You weren’t supposed to care.
Not about her. Not anymore.
It had been six months since Serena van der Woodsen had fled the Upper East Side after sleeping with her best friend’s boyfriend — but no one thought to tell you that. Not until Blair dropped that little bombshell at Chuck’s brunch, and suddenly everything made sense. The whispers, the tension. Serena had returned and, apparently, she was still playing games. Especially since she was on her way to meet Nate in his hotel room again. Of course, you assumed the worst.
Who wouldn’t?
You weren’t part of their world. Not really. You didn’t have a last name that opened doors, just grades, essays, sleepless nights, and a dream of Dartmouth — a dream that just slipped away because Nate Archibald, golden boy with a C-average and a family crest, got chosen as usher.
You?
Second in your class.
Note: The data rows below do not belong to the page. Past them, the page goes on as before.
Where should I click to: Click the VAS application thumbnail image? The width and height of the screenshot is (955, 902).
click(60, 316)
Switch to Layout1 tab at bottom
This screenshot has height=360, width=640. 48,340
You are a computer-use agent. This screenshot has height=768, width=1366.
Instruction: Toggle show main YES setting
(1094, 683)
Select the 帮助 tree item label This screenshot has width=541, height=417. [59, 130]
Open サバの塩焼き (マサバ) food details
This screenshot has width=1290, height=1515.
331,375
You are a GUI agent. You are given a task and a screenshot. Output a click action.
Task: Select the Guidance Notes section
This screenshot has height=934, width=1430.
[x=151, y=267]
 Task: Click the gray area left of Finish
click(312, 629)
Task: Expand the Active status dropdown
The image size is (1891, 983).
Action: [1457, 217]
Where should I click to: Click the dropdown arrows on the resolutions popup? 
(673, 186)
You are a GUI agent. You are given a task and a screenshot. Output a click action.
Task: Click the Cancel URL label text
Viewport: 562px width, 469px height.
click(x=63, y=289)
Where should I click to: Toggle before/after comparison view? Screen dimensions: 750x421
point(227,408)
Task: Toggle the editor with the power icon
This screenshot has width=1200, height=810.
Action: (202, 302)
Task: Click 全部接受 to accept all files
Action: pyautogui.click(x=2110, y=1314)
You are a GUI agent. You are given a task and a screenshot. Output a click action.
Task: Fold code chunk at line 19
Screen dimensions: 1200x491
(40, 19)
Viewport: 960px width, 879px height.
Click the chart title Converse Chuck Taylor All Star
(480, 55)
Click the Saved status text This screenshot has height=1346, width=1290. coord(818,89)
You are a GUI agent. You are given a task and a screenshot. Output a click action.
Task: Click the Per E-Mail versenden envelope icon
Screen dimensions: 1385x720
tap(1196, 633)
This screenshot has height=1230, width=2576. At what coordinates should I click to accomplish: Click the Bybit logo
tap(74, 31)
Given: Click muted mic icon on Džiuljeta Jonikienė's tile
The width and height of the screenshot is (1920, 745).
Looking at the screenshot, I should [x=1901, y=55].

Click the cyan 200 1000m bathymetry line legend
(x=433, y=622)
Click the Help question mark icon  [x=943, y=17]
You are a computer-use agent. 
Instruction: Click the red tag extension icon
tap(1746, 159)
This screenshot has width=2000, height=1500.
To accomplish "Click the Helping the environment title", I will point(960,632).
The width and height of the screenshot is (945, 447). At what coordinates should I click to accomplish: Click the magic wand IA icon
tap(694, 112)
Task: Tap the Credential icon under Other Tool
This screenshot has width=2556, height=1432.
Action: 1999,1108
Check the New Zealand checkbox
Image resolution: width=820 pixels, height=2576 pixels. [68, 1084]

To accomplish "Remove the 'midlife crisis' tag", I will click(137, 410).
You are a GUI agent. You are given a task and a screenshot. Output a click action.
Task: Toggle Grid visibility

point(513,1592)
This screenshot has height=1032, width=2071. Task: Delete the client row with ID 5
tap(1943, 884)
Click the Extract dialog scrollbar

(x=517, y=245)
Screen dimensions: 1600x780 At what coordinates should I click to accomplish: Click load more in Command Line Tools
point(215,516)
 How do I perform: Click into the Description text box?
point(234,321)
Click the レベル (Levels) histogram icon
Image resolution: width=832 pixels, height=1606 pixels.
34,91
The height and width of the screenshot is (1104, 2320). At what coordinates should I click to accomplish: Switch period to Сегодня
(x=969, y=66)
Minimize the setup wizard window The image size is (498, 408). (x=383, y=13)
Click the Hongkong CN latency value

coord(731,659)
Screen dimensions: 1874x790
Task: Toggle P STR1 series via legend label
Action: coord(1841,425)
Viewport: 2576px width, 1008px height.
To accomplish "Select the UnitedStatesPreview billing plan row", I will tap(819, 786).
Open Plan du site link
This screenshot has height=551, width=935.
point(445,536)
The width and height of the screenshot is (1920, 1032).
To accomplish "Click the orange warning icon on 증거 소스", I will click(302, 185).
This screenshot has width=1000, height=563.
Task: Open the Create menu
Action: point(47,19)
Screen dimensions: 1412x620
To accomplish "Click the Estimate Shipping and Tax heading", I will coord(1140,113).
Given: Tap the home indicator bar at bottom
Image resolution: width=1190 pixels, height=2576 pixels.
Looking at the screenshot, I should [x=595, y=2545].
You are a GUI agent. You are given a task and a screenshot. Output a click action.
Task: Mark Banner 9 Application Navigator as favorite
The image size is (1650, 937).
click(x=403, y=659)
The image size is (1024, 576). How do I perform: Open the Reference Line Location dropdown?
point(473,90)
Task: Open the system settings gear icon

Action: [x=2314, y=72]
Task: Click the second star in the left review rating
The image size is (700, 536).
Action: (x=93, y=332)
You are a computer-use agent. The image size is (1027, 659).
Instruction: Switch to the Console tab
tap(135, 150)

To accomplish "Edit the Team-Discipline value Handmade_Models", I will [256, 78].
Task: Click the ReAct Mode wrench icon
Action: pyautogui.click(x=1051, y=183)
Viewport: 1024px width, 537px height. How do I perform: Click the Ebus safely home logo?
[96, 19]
Invisible.
It all cracked in the hallway after the Ivy reps left. You’d snapped. At Nate. At the unfairness. At yourself. And then — her.
You turned too fast, your shoulder colliding with hers. Perfect Serena. Her hair glowing like something out of a shampoo commercial, her smile apologetic…and maybe a little sad.
“Hey—are you okay?”
Was she serious?
You told her what happened, why? No idea.
You asked her where her parents went. She hesitated.
“Harvard. Brown,” she said softly, eyes searching yours.
Of course they did.
Legacy. Money. Titles. The same old script. You felt it then — that mix of resentment, hurt, longing. She had the life you fought for, the life that felt rigged from the start.
But Serena wasn’t cruel. She didn’t gloat. She looked guilty. She looked like someone trying — failing — to make things right.
And when she called your name gently, almost like a question, like she still remembered the way you used to look at her across the courtyard when no one else noticed you existed…you didn’t know whether to run or finally let the truth fall out:
You hated her because a part of you never stopped wanting her.